* DATA EXCERPTS
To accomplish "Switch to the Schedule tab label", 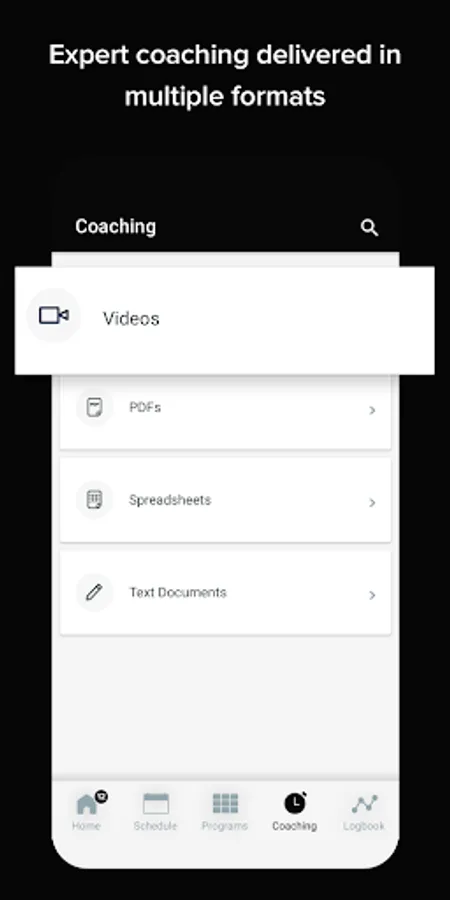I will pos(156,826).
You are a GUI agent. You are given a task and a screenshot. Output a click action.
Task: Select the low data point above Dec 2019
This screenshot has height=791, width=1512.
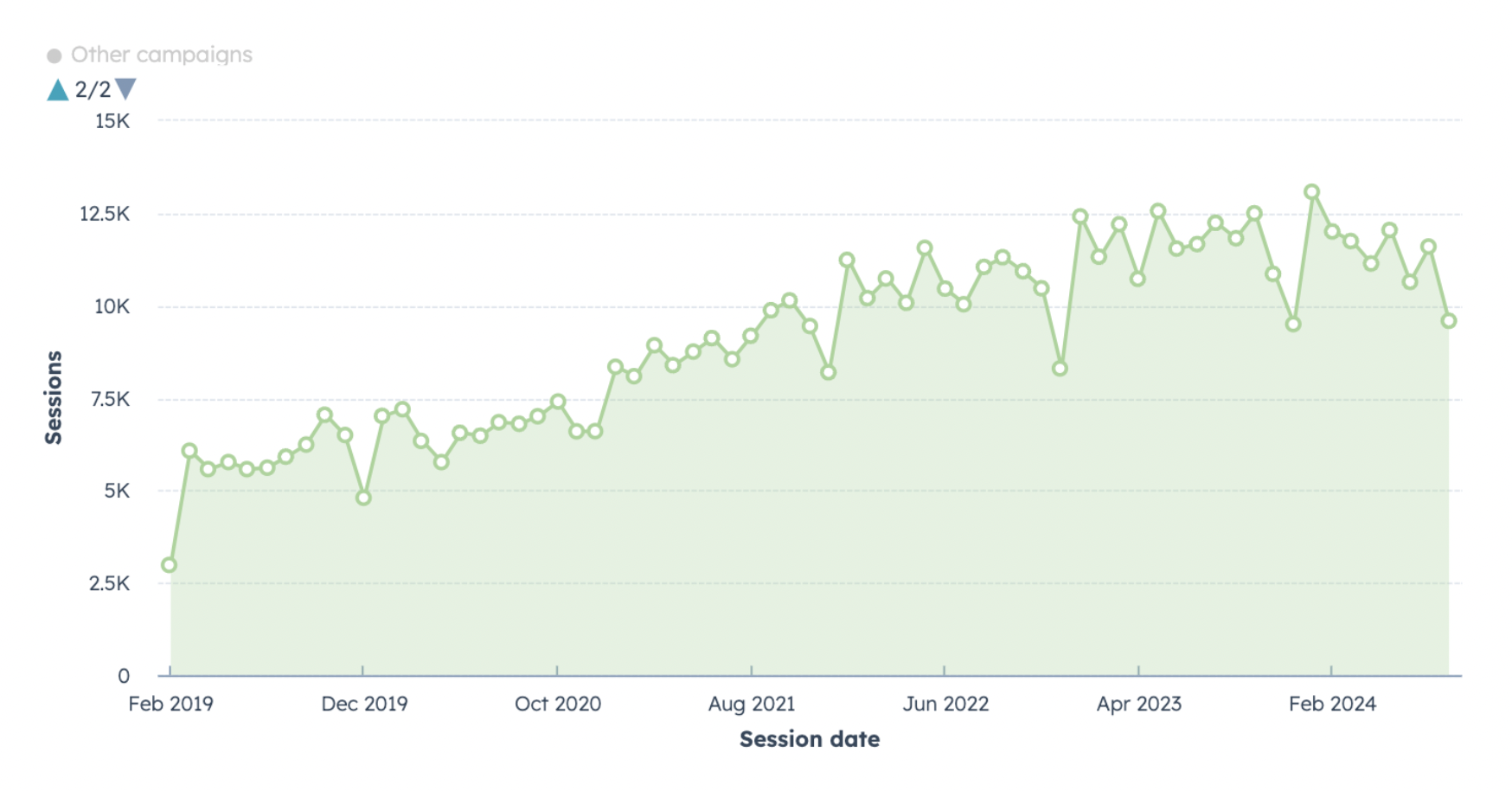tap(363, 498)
==
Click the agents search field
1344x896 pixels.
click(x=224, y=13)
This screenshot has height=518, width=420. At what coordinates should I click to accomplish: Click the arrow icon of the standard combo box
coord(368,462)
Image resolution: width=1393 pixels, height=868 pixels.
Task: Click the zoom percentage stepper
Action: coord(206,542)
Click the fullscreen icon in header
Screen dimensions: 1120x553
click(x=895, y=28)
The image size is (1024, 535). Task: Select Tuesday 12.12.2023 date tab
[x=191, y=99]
* * *
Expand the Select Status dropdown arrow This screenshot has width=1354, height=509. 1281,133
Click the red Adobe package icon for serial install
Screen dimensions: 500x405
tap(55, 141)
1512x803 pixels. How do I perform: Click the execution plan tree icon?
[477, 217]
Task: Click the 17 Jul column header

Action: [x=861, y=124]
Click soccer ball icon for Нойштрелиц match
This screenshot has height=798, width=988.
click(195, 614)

* GIVEN INSTRUCTION
Rewrite the stretch of material from the line containing "Click soccer ball icon for Нойштрелиц match" through the line containing "click(195, 614)" in full, offsetting each answer coordinate by -138 and leaving every other line and number as it is.

* REPLY TO THE EXERCISE
Click soccer ball icon for Нойштрелиц match
This screenshot has height=798, width=988.
click(57, 476)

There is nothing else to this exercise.